Irish voters go to the polls on Thursday to decide if they want to ratify the EU fiscal treaty which will oblige each euro-zone member state to keep budget deficits and public debts within tight limits.
Three Sunday paper polls showed Ireland was in favour of supporting by 60% to 40%, but there was a still a sizeable proportion of the electorate – between 16 and 30%, depending on the poll – which still didn’t know how it was going to vote.
Taoiseach (Prime Minister) Enda Kenny went on television on Sunday night to appeal for a yes vote.
He said the treaty would play a role in Ireland’s recovery, although he also acknowledged it will not solve all the country problems.
But he emphasised, on the eve of Ireland’s islanders going to the polls, the treaty was a step to keep Ireland moving in the right direction.
Islanders usually vote early as a precaution against inclement weather affecting transfer of the polling boxes to count centers – but this week Ireland was enjoying one of the warmest periods for years, with temperatures frequently reaching record 25 degrees Celsius.
The weather is expected to attract one of the biggest referendum votes in the main poll on Thursday, with votes being counted and a result confirmed on Friday.
Kenny said the electorate was making a decision that will have enormous implications for the country’s future.
“This treaty strengthens the economic and budgetary rules that apply to countries like Ireland that use the euro.
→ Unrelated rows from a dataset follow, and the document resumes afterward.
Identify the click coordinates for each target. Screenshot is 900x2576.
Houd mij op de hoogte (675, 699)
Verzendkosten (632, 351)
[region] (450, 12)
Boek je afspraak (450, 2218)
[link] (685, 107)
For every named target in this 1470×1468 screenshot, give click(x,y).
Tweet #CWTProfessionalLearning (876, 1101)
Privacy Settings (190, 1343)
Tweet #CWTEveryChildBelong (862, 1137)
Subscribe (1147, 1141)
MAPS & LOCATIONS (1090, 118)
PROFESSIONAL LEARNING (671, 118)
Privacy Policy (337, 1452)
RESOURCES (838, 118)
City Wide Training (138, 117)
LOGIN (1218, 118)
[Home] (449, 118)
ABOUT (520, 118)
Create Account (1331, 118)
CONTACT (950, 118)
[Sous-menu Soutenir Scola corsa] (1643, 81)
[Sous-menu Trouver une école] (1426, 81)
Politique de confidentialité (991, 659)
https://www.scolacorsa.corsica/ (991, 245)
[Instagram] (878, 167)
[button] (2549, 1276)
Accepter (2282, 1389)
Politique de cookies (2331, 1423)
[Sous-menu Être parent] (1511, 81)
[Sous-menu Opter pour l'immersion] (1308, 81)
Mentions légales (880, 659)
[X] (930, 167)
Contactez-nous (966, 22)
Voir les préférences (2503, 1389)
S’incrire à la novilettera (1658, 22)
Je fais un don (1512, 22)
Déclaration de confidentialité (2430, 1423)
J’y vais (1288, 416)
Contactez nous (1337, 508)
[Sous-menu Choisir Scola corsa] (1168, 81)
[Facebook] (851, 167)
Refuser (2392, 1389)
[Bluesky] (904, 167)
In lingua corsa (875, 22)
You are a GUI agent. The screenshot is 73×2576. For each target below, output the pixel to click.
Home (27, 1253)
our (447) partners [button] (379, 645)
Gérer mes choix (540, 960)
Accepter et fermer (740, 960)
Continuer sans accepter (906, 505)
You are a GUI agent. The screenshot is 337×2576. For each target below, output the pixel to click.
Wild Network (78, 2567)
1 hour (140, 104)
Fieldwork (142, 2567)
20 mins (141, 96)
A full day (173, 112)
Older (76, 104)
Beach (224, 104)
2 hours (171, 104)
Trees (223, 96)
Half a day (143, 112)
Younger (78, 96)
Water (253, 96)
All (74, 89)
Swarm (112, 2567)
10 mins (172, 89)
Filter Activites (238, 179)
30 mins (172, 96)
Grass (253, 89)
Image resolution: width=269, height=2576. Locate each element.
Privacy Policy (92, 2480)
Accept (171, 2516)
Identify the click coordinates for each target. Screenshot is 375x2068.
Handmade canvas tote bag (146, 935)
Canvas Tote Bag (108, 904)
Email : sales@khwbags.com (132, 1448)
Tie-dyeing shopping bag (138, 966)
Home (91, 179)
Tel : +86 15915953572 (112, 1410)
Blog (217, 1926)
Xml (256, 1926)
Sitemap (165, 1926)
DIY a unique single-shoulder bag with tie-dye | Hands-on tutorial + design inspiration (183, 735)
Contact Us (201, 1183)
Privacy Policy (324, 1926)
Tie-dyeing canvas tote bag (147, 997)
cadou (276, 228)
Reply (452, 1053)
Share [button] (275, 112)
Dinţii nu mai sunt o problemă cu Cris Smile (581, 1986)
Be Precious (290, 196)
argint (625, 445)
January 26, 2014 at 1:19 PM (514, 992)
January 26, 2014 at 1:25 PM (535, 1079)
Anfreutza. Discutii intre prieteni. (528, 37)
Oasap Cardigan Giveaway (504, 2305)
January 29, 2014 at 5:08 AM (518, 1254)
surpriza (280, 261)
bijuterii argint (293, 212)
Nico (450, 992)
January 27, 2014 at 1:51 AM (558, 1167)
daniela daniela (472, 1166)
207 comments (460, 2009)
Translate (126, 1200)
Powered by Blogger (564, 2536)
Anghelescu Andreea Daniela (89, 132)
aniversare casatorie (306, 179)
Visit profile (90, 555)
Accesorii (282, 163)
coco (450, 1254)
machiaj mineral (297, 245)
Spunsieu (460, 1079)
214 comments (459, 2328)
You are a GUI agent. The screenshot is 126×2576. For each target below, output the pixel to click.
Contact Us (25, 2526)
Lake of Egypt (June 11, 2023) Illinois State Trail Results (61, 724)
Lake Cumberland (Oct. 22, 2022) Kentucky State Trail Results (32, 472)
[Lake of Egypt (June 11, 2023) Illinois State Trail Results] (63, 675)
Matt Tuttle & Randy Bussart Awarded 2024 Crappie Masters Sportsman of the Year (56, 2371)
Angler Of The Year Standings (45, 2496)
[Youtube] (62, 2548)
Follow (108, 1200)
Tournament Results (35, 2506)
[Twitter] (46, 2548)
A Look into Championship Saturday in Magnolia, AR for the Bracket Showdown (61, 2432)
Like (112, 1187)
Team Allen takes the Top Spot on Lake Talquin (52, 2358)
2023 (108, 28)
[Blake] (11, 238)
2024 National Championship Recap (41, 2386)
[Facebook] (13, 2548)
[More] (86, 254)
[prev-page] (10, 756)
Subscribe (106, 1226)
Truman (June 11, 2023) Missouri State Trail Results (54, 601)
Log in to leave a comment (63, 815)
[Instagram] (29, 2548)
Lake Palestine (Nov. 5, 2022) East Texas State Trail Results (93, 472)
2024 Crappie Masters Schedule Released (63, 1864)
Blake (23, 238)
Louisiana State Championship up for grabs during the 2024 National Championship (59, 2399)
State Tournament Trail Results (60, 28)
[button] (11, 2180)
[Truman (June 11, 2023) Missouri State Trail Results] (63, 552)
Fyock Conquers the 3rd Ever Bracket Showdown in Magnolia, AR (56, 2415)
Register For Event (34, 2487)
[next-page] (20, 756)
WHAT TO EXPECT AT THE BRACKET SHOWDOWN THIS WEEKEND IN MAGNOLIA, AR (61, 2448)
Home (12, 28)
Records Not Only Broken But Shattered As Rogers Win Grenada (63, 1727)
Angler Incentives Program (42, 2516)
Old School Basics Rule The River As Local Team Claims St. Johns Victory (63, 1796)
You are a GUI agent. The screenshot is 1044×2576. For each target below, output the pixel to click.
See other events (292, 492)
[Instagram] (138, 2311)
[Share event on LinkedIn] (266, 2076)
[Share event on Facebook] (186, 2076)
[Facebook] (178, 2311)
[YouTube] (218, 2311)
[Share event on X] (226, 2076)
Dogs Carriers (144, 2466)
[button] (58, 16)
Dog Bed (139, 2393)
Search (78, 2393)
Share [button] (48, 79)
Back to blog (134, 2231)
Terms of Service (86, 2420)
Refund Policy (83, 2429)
It will create stability in the euro zone that is essential for growth and job creation,” he said.
“A strong yes vote will create the certainty and stability that our country needs to continue on the road to economic recovery.”
Kenny had refused to take part in televised debates on the controversial issue. Instead, he was invited, as an RTE broadcasting duty under electoral regulations to give major parties equal time, to make the address after Gerry Adams’s speech at the Sinn Féin Ard Fheis(annual convention) was aired the previous evening.
Adams and Sinn Fein want a no vote. He said Irish voters burdened by economic hardship should not be scared into backing the treaty.
Independent Dublin South TD (member of Parliament) Shane Ross, an ardent opponent of almost all Sinn Fein policies, ended weeks of silence by agreeing with them this time and urging a no vote.
Ross, a powerful influence in the financial world, used his Sunday Independent column to claim that he was “passionately pro-European” but he could not vote yes because “we are being compelled to vote in a twilight zone.”
When voting opened on the islands on Monday Hugh O’Donnell may have been the only presiding electoral officer who had music played to him.
A saxophone was played by Barry Edgar Pilcher, the only person to cast a vote on Inishfree Island, four kilometers out of Burtonport in Co. Donegal.
Six people have a vote on Inishfree but they now live on the mainland and didn’t go to the polls.
The polling booth is always set up in the ramshackle cottage home of Edgar, 69, who is the lone resident on the island for most of the past 20 years.
Edgar, who originally moved from south London in 1993 “to get away from the rat race,” writes poetry and plays music and maintains Internet contact with other musicians in Europe.
Edgar has a wife, who is a retired nurse, and a daughter, who is a nurse, in Britain and he speaks to them by Skype and they get together about once a year.
A ferry visits the island once a week to take Edgar to the mainland where he collects his welfare and stocks up for the week ahead.